------ Source passage ------

As a paradigm shift of EU policy-making, the European Green Deal entails considerable policy ramifications in terms of external action – particularly through the EU’s economy’s green transformation and thus, changing trade regulations, production and consumption patterns. Polarised reactions to the proposed Carbon Border Adjustment Mechanism (CBAM) raise the question of how global sustainability can be ensured, in terms of environmental, economic and foreign policy-making.
A comment by Anna-Loreen Mondorf
The European Green Deal’s external dimension
As part of a holistic approach to sustainable development and climate-neutrality by 2050, the European Green Deal (EGD), presented by the European Commission in 2019, helps implement the European and global climate objectives within the framework of the UN Sustainable Development Goals and the Paris Agreement. Although the EGD has been introduced as an internal policy ‘revolution’, it exerts influence far beyond EU borders and can hence be seen as a “foreign policy initiative.” The EGD objective of a just twin transition is thus being displayed in almost any external-related policy field, including environmental, energy, and trade policy, so that climate and foreign policy can no longer be separated from each other.
In this context, the European Commission proposed in July 2021 a new Carbon Border Adjustment Mechanism (CBAM), among other instruments, within its EGD legislation package “Fit for 55”, aiming to reduce GHG-emissions by 55 percent until 2030. Based on the already existing EU-Emission Trading System (ETS), the CBAM intends to reduce the risk of carbon leakage. By equalising carbon prices of EU and imported products (including cement, steel, aluminium, fertilisers) in compliance with WTO rules, production relocation of carbon-intensive industries to countries with lower environmental standards should be prevented. From EU-perspective, the CBAM should help encourage non-EU countries to adapt national climate measures to EU standards and further decarbonise their economies in the fight against climate change as well.
CBAM: where does internal policy end and external begin?
While the CBAM is one of the Commission’s main instruments to reduce global GHG emissions, non-EU (trade) partners partly interpret the EGD, and especially CBAM, as a protectionist agenda. While it can have positive consequences for the partner countries’ workers and environment, the tendency of “greening” external trade relations implies additional costs, and thus potentially negative effects on exports to the EU. Instead of adapting, possible reactions of trade partners to the CBAM may include creating trade barriers on EU imports, challenging the CBAM’s WTO-compatibility, negotiating exemptions, hence questioning the EU’s role as a global climate actor.
India’s trade and climate policy: Given its economic and diplomatic long-term implications, the CBAM’s announcement prompted polarised reactions across the globe, also in India. Although Premier Minister Narendra Modi announced India’s commitment to reach climate-neutrality by 2070, the country is already facing multiple socio-economic and environmental challenges, fearing to be economically even more affected by CBAM considering Indian aluminium and steel exports to the EU. Raising the point of climate fairness, CBAM is perceived as discriminatory to emerging countries from Indian perspective. India may be the world’s third-biggest emitter of GHG-emissions, but has comparatively low per-capita emissions. Hence, it is now demanding financial support in face of an increasingly growing regulatory environment and ‘unfairly’ distributed climate change costs.

------ Source data ------

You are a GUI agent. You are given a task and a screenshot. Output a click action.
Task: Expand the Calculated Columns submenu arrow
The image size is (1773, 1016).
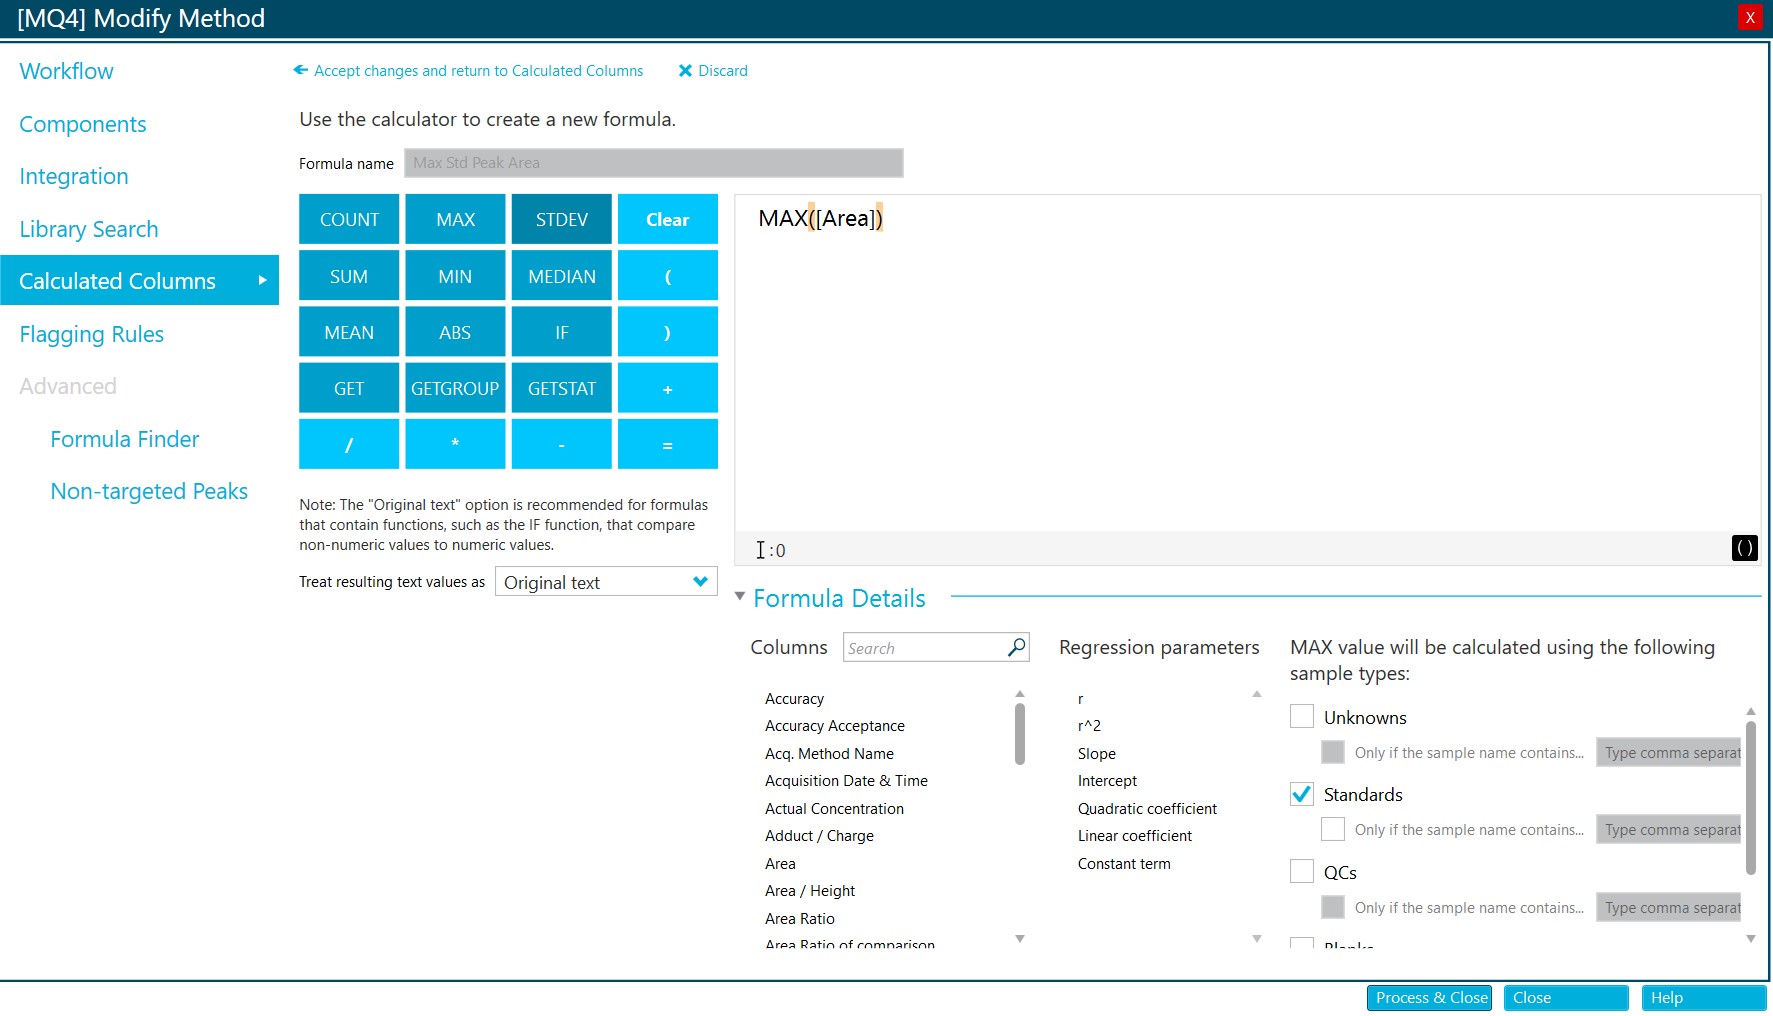click(x=262, y=281)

------

To be done –
Translate this sentence from the Green Deal commentary into Spanish: "Based on the already existing EU-Emission Trading System (ETS), the CBAM intends to reduce the risk of carbon leakage."

The result –
Partiendo del ya existente Sistema de Comercio de Emisiones de la UE (ETS), el CBAM pretende reducir el riesgo de fuga de carbono.